* _PAGE_
# Project 2 - ETL Process
# Topic: Netflix Movies & TV-Shows and their Viewer Ratings
---

## Group 7: 
---
- ### Nathan Johnson 
- ### Yameena Khan 
- ### Ben Johnson 


## Project Overview
---
Our project aims to develop an analyzable dataset of the movies and tv-shows available on Netflix along with their IMBD ratings, Metascore rating, Box Office totals, movie rating (PG, PG-13, etc). 

To develop such a dataset and tables we have extracted data from two sources:
- __Netflix Movies and TV Shows CSV file obtained from Kaggle.com__ <br>
    This dataset consists of more than 8000 Netflix Movies and TVshows.

* _SET EXERCISE A_
In the listing, take every line from its first one up to and including the line containing "Looking at the screenshot, I should tap(190, 118)." and write them out again with "Tools" replaced by "Edit", all else unchanged.
The Netflix ETL project page and the listing after it come from unrelated sources.

* _STORED ROWS_
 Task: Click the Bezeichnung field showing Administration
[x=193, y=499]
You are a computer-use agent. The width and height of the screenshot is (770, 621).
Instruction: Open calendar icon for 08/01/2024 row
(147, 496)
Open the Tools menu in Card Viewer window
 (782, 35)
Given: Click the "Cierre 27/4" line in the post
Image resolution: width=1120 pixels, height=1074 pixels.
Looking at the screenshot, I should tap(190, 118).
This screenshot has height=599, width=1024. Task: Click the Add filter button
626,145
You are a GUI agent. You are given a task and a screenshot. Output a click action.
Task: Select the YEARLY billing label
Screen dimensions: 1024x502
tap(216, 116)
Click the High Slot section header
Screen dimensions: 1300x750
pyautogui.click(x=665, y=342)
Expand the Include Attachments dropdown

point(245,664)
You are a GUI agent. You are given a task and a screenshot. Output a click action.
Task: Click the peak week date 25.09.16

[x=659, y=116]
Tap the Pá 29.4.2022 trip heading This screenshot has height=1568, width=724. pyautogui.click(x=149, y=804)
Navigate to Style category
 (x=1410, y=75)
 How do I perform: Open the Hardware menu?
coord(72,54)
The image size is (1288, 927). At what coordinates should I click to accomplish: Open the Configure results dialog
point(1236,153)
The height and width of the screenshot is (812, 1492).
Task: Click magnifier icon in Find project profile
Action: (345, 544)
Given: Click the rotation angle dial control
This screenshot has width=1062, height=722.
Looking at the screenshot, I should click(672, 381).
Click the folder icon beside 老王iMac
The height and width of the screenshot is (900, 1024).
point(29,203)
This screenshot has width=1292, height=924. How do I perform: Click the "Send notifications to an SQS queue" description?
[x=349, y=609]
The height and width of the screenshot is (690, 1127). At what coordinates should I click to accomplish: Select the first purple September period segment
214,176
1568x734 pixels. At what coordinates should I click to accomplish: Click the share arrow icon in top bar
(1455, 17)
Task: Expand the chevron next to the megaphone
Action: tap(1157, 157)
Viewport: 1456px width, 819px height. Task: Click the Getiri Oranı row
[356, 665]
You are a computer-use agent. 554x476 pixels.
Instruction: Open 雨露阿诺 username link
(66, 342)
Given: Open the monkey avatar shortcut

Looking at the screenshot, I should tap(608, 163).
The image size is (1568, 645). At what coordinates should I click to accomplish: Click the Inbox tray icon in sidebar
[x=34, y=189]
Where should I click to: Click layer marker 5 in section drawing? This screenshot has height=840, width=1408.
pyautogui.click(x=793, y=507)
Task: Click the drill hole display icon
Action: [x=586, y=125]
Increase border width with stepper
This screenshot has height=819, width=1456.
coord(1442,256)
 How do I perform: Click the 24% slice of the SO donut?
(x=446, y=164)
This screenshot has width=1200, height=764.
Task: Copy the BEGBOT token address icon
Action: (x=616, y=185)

* _SET EXERCISE B_
From the Netflix ETL project page, extract the passage running from "## Project Overview" up to and including "(PG, PG-13, etc).", copied word for word.

* _RESULT A_
 Task: Click the Bezeichnung field showing Administration
[x=193, y=499]
You are a computer-use agent. The width and height of the screenshot is (770, 621).
Instruction: Open calendar icon for 08/01/2024 row
(147, 496)
Open the Edit menu in Card Viewer window
 (782, 35)
Given: Click the "Cierre 27/4" line in the post
Image resolution: width=1120 pixels, height=1074 pixels.
Looking at the screenshot, I should tap(190, 118).

* _RESULT B_
## Project Overview
---
Our project aims to develop an analyzable dataset of the movies and tv-shows available on Netflix along with their IMBD ratings, Metascore rating, Box Office totals, movie rating (PG, PG-13, etc).